Bagel Bites continue to outsell Bagel Chewed

Miami Florida- This morning the Kraft Heinz Corporation, who produce the beloved snack Bagel Bites announced that they will be discontinuing the deeply unpopular alternative, Bagel Chewed. 

Bagel Chewed was introduced to an indifferent and disgusted public in 2020. Since hitting the market, the mush-based bread product has failed to hit any of its sales targets. 

“It’s a sad day for enthusiasts of food slop, to be sure,” said Kraft Heinz CEO Mario Levantini. “We thought that because Bagel Bites are a low-effort meal for those who have given up hope, a pre-chewed alternative would be a hit. We were profoundly wrong, this is something next to no one wants.” 

Bagel Chewed will be discontinuing such flavors as Pepperoni Pile, Sausage Slush, and Breakfast (Regurgitated). 

“Do you have any idea how hard it is to keep up with the market?” Ernest Valdorf, a now unemployed food scientist tearfully exclaimed. “We have created man-made food horrors once thought to be beyond imagination…The public will eat spicy crayfish chips but draws the line at slop?” 

Upon hearing the news, most consumers were hardly surprised. “They’re still making that?” exclaimed a man who preferred to remain anonymous, “I tried a sing-gruel serving of Bagel Chewed and I realized… I need to have more dignity than this.

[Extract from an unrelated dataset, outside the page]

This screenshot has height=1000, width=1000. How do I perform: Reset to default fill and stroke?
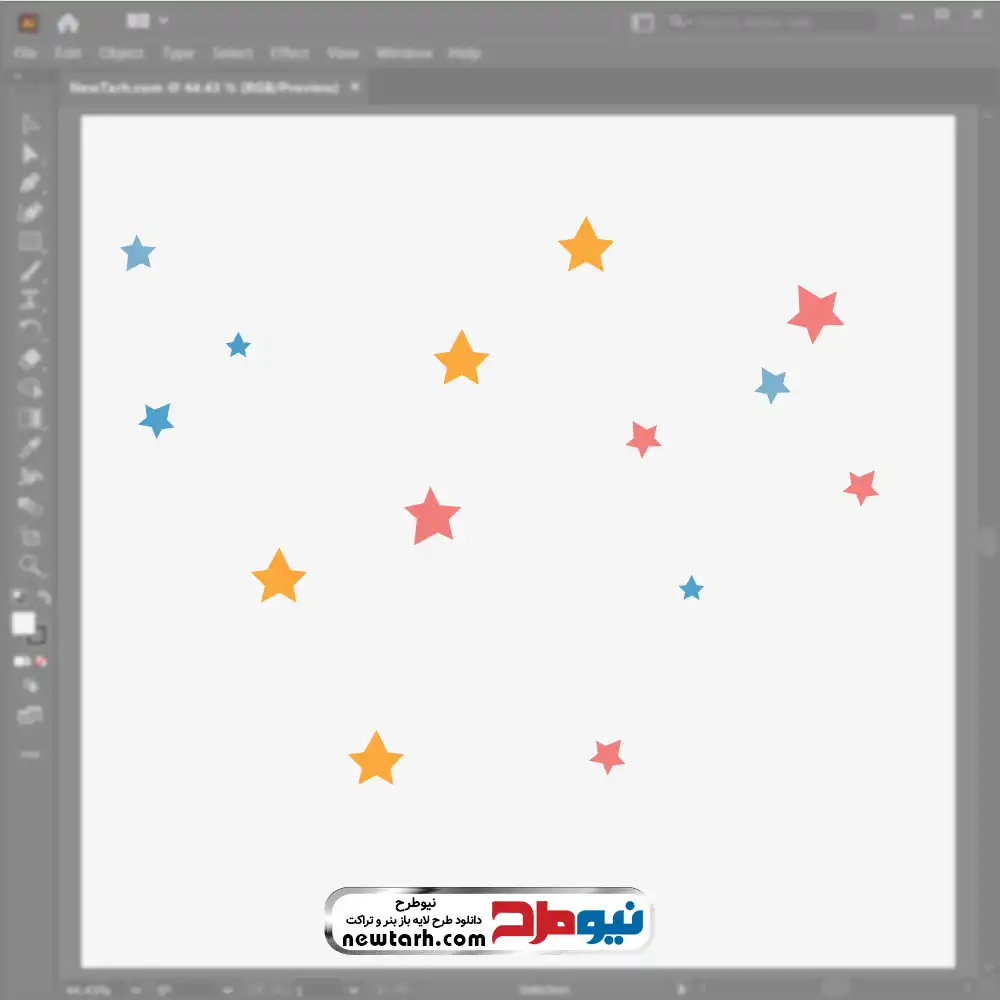click(x=19, y=597)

I couldn’t look at my reflection for three days. At least when I burn my mouth on a bagel bite, there’s a sense of hope.”  

Some, however, disagree, “Bagel Chewed was the perfect snack to satiate not only my hunger, but also my lack of self-respect,” said proudly desperate man Greg Tuslik. “When I get home from a long day, I want to descend my snout into a sack of bagel flavored feed. I don’t even heat it up.” 

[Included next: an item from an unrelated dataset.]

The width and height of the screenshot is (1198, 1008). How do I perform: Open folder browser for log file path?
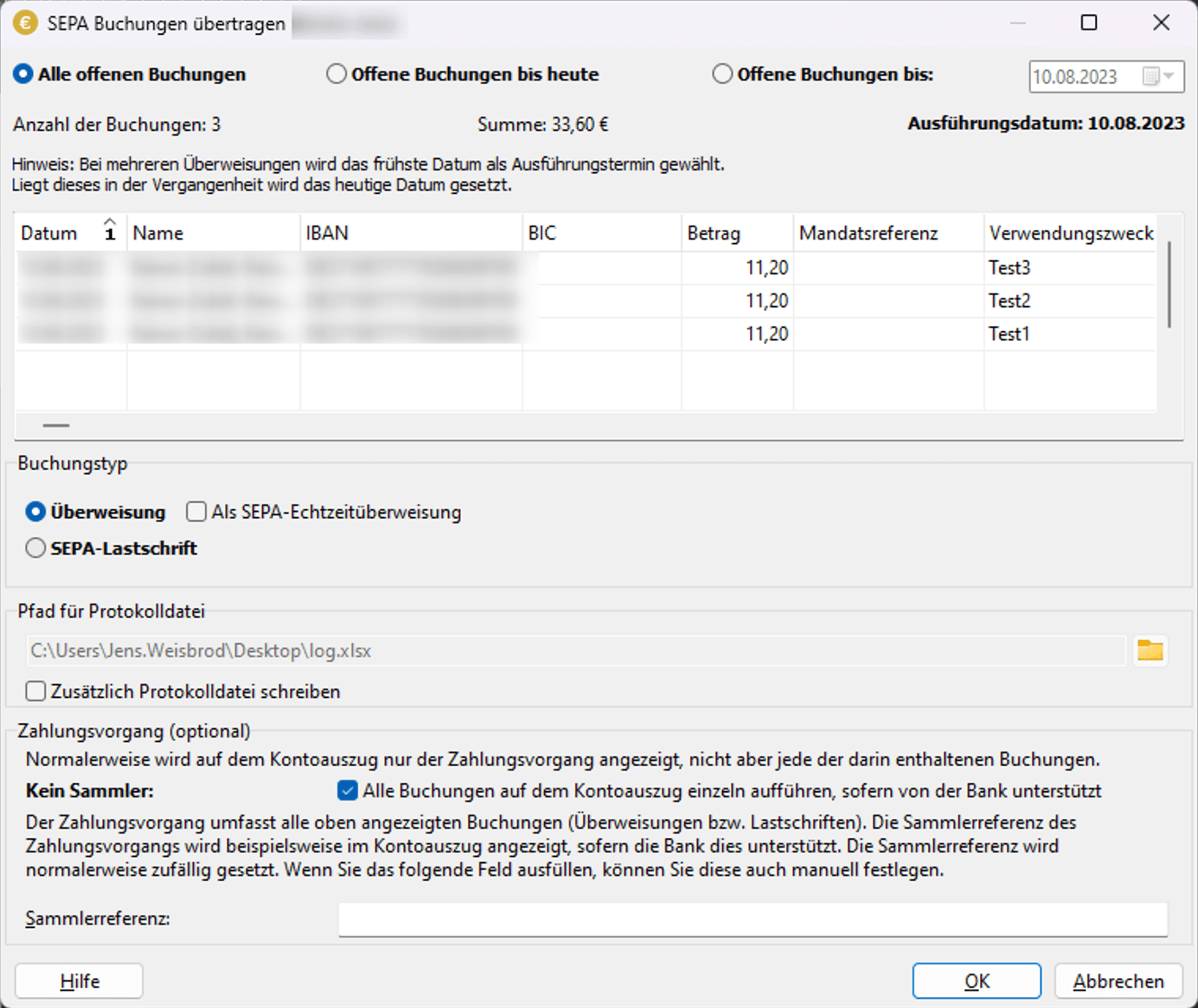[1150, 651]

Arnold Alberdine, a spokesperson for The Lobby Of Baby & Elderly Sustenance issued this statement on behalf of mush-eaters everywhere: “Once again, we see that ungrateful millennials are causing the collapse of another industry. We began life eating mush, and so too will it end that way. This is just further discrimination against the toothless.” 

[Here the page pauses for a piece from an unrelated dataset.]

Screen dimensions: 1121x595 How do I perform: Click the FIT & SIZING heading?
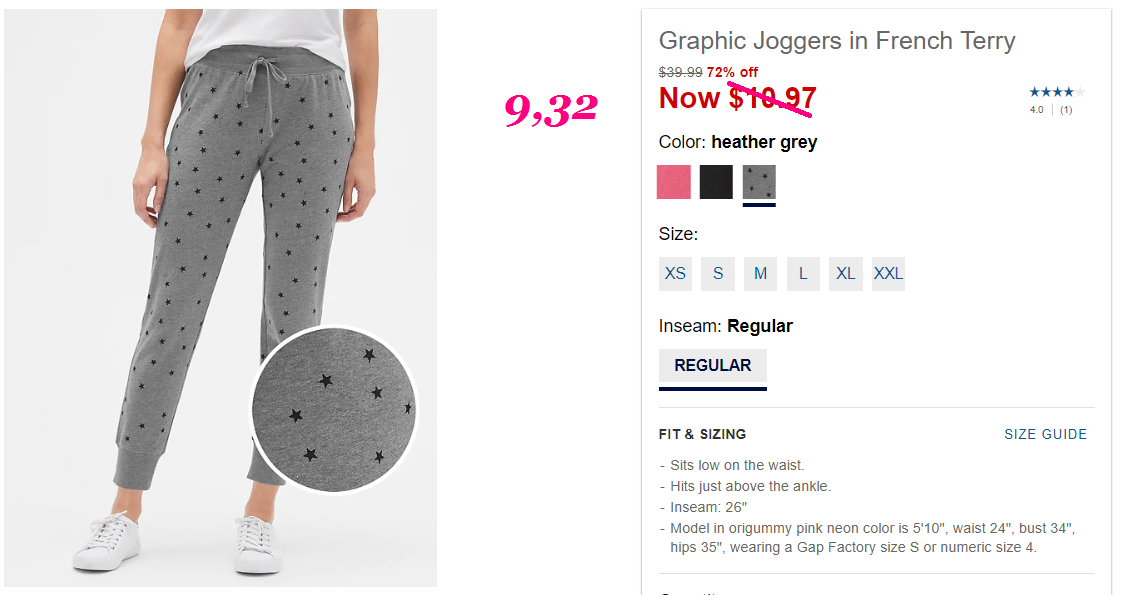click(x=702, y=434)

Despite Bagel Chewed being discontinued, Kraft Heinz CEO Levantini believes the concept of a bread-adjacent food thing was merely ahead of its time. “As material conditions worsen for the average consumer, eventually they’ll accept that they deserve no better than pre-chewed slop, and when they come crawling back, we’ll charge a premium for a nostalgic product.”